Users of China's Sina Weibo, a microblogging site in the vein of Twitter, are fighting back against the site's announcement that it will begin a three-month "cleanup" to remove/censor LGBT and violent content. Upon the site's announcement of the crackdown on its official administrator's account on Friday, users began commenting on and forwarding the news accompanied by the hashtag "I am gay," according to Reuters.
A few of the early resisters were shut down immediately with the message that their posts contained "illegal content" but Weibo's announcement that it would censor users pulled in 24,000 comments and was forwarded 110,000 times. More than 170,000 people used the "I am gay" hashtag before they were shut down mid-day on Saturday, Agence France-Presse (AFP) reported.

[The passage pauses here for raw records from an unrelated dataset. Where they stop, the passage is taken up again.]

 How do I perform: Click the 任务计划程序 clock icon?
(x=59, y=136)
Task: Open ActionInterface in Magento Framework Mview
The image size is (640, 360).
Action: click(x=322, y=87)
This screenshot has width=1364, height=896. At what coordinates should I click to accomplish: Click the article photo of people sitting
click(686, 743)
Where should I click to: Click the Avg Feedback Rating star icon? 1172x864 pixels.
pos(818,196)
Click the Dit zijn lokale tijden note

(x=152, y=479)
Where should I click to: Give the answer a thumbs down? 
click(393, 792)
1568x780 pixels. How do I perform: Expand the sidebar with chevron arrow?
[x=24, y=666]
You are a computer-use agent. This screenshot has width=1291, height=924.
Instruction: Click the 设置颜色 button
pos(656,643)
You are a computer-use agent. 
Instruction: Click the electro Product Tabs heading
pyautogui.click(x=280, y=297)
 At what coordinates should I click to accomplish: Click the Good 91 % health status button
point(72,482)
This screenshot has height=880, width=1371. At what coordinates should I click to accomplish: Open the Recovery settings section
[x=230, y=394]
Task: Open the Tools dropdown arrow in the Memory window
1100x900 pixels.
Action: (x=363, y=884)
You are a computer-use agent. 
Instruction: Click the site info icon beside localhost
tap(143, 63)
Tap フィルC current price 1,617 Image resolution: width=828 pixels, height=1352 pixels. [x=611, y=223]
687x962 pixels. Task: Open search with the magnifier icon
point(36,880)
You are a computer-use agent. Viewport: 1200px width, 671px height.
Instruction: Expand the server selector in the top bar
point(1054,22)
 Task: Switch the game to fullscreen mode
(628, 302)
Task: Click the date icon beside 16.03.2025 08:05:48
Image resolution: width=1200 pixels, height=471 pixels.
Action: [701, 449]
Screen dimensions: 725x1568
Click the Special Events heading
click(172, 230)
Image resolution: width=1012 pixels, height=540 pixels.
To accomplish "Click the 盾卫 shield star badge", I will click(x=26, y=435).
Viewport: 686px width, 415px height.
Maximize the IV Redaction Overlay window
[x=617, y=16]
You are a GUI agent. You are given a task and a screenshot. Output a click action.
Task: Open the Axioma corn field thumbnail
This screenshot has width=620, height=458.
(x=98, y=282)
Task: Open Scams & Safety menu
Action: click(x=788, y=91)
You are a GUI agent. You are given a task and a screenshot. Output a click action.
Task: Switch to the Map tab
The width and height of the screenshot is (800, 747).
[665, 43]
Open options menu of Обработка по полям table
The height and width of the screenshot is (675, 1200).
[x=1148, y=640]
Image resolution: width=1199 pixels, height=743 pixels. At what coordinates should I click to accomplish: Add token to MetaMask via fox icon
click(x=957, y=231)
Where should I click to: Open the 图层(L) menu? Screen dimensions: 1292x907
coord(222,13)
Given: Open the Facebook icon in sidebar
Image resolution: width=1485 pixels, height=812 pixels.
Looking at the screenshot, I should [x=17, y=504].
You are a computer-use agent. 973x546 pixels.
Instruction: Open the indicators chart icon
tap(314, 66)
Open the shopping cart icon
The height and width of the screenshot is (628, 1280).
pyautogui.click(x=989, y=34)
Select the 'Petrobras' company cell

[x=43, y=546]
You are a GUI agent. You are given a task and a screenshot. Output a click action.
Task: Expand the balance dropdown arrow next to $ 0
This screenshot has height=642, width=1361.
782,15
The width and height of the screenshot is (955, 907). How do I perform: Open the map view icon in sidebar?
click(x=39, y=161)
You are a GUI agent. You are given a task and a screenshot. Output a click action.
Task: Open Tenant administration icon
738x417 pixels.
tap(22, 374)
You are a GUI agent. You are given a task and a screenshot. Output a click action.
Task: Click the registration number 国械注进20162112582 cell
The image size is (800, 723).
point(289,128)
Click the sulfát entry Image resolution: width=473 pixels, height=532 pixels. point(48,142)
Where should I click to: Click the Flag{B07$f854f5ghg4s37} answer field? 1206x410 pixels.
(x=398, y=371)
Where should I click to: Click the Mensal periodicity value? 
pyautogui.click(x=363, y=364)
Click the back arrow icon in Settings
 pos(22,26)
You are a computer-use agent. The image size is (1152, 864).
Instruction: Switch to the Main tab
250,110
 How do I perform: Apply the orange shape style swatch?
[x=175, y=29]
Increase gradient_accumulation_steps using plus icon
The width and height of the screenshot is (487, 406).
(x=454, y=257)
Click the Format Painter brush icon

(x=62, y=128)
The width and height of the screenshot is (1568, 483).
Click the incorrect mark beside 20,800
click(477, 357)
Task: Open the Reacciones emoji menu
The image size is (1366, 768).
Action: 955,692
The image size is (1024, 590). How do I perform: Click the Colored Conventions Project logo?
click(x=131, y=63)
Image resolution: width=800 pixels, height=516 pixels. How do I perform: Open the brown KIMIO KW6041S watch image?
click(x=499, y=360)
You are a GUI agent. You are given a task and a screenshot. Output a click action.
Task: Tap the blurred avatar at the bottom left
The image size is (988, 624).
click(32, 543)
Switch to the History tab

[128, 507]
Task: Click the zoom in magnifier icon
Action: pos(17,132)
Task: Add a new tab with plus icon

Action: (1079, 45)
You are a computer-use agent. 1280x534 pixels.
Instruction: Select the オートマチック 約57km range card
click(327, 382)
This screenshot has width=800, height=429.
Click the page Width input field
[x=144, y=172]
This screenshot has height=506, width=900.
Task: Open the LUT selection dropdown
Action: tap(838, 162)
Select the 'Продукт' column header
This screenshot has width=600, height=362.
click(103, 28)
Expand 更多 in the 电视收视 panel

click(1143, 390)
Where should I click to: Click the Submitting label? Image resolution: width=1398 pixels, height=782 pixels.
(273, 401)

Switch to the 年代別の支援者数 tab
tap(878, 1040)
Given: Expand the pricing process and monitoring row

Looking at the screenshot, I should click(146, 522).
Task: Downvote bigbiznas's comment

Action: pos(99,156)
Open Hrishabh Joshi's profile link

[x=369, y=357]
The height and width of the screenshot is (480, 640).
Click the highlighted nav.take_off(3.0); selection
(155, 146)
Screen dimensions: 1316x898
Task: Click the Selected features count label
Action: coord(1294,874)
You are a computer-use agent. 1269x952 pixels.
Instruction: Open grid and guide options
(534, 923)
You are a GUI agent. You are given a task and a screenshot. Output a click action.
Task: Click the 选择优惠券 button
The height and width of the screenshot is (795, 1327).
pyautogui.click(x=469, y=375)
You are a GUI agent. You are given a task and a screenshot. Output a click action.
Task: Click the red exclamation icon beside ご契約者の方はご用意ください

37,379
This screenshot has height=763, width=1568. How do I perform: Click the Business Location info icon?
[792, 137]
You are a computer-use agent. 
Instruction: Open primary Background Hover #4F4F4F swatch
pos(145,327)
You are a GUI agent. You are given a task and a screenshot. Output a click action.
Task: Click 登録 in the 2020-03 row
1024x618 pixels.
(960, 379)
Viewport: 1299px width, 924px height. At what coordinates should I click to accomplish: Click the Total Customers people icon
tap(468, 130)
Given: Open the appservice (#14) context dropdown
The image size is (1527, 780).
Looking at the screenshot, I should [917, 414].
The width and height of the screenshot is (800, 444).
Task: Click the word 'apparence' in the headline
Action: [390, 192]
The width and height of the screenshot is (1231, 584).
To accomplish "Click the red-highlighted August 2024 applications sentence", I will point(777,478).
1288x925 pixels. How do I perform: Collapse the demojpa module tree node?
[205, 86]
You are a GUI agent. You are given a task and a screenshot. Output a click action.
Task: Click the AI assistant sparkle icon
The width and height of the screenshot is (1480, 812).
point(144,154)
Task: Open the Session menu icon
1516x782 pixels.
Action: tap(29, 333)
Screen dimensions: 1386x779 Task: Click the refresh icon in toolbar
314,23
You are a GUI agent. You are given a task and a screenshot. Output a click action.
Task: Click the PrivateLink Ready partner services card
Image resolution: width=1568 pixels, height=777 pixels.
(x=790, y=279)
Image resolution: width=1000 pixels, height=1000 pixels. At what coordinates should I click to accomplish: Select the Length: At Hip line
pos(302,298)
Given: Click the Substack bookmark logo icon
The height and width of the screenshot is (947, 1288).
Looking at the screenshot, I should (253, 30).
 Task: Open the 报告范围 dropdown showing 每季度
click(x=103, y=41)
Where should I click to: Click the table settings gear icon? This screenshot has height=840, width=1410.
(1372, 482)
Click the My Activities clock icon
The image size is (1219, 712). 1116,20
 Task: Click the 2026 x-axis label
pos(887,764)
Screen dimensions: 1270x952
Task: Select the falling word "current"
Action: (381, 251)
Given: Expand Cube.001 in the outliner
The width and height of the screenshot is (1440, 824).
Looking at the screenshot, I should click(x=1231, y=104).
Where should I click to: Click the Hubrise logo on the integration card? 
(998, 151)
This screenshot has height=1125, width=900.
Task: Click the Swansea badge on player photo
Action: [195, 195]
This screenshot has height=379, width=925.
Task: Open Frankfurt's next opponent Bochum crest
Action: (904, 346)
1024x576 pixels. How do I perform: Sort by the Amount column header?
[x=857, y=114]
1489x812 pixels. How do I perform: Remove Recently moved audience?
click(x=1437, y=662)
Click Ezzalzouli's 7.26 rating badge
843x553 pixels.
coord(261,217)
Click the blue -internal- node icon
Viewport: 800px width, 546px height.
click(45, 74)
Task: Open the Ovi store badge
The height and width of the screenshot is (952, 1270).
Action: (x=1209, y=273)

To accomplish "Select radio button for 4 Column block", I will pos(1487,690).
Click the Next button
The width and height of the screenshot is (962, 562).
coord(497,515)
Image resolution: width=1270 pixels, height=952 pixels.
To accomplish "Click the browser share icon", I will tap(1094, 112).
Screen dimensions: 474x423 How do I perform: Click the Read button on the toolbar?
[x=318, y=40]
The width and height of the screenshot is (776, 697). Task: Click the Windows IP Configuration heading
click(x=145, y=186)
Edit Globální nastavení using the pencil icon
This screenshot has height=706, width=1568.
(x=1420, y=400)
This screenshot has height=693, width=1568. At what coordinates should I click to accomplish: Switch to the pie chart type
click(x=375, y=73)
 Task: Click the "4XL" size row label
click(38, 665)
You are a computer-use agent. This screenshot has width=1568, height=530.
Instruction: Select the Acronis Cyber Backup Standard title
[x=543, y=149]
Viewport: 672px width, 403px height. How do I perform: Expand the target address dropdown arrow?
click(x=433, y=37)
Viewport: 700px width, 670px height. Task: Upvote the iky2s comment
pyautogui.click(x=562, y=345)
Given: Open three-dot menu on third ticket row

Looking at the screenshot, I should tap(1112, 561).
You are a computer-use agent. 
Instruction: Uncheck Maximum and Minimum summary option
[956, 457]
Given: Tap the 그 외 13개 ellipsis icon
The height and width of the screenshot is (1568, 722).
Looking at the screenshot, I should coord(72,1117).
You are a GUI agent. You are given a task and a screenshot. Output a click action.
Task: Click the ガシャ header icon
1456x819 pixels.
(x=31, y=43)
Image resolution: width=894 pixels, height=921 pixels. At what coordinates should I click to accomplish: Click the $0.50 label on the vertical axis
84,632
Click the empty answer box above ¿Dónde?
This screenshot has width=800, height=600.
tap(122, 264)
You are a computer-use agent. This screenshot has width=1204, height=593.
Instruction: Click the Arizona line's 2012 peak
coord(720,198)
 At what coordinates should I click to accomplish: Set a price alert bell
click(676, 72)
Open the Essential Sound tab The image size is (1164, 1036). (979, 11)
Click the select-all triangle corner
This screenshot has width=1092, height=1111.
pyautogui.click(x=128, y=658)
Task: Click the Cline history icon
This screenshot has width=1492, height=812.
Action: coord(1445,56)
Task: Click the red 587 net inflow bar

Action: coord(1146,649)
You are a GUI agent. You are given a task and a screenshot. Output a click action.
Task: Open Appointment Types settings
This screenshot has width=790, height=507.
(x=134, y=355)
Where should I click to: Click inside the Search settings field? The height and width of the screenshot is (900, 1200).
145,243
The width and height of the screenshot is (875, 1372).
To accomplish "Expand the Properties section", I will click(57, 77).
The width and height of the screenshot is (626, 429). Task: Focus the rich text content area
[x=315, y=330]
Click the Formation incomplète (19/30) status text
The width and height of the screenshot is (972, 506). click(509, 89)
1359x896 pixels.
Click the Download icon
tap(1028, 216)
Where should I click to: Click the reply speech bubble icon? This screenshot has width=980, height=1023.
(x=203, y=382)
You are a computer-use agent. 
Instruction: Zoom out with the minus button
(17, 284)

"I am gay and I'm proud, even if I get taken down there are tens of millions like me!" wrote one user who went by the handle "rou wan xiong xiong xiong xiong."
The decision on Weibo's part is seen as part of a larger move under President Xi Jinping and the Communist Party to stifle ideas despite China's having legalized homosexuality in 1997, according to Newsweek.
"There can be no homosexuality under socialism?" a Weibo user wrote, according to AFP. "It is unbelievable that China progresses economically and militarily but returns to the feudal era in terms of ideas."
Last month, a Beijing film festival pulled the Oscar-nominated gay-themed film Call Me By Your Name from its calendar without an explanation.